**Input data:**
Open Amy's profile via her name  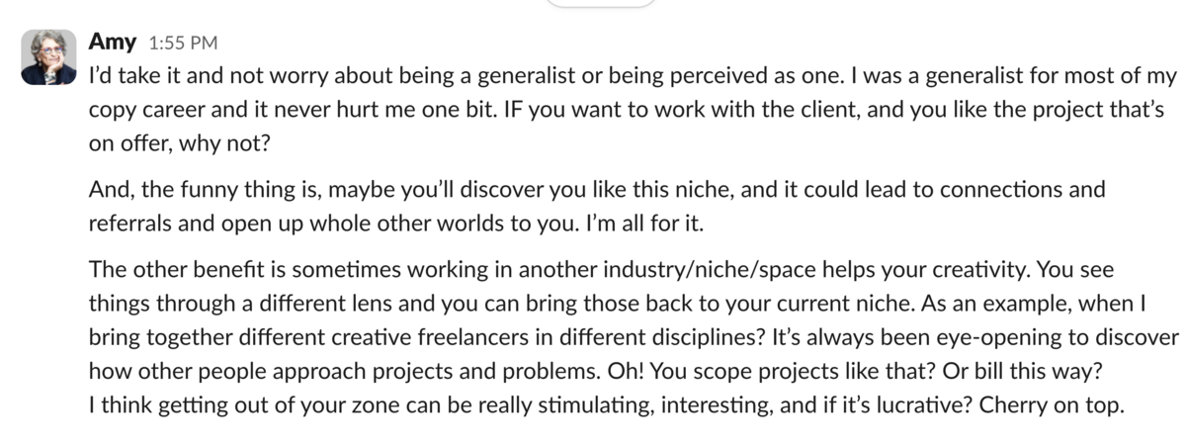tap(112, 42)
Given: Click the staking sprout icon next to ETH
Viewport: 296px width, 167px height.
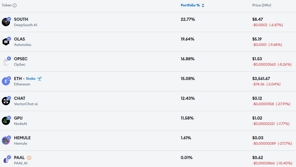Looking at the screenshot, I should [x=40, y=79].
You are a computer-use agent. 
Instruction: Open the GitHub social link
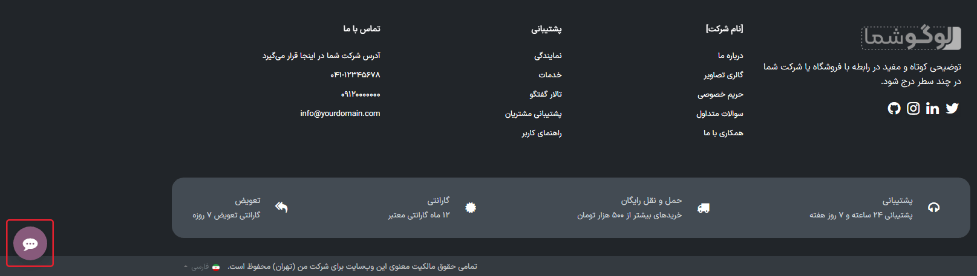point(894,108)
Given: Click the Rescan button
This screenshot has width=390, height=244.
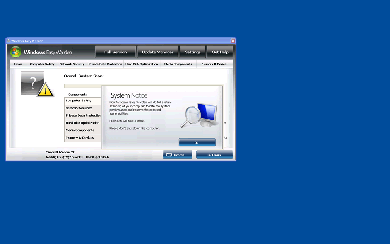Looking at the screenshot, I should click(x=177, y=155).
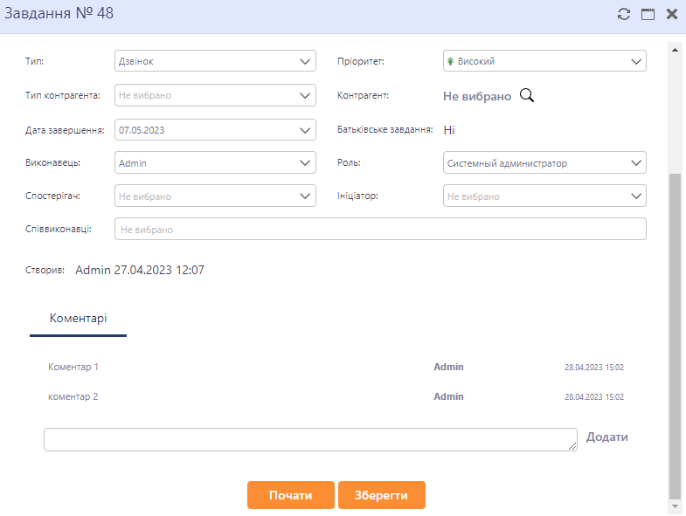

==

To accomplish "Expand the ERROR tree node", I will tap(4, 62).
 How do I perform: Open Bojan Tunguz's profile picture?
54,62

* * *

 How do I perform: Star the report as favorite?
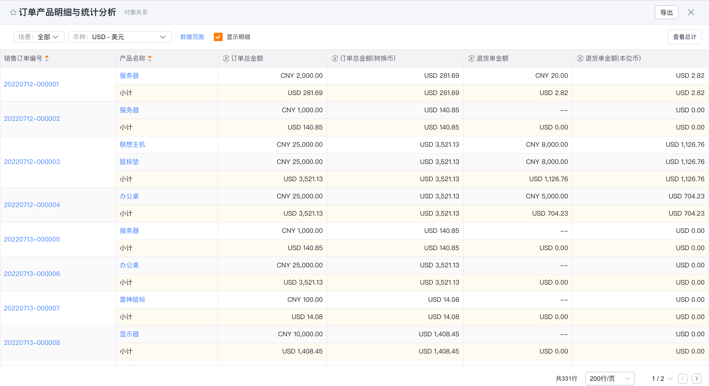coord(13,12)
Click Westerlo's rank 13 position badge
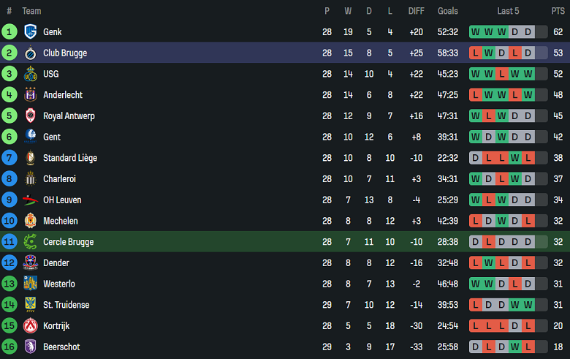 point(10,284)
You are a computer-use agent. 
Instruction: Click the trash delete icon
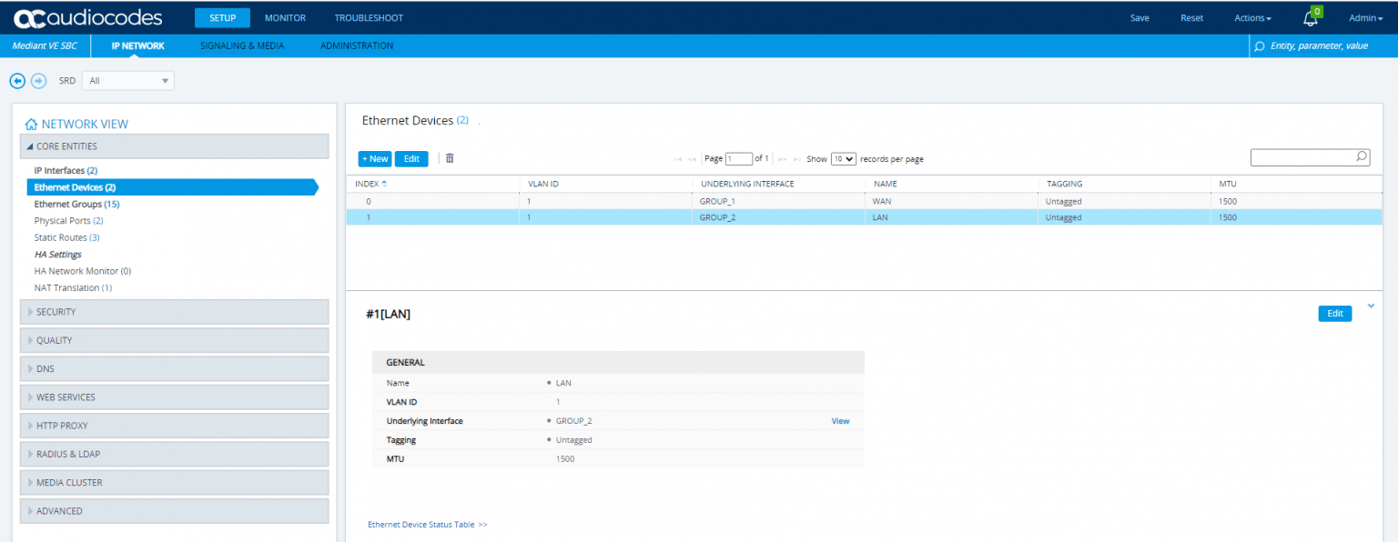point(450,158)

**The problem:** Search the listing above for the string "Given" and copy each line that has it.

**Written solution:**
Given: Click the staking sprout icon next to ETH
Given: Click the Rescan button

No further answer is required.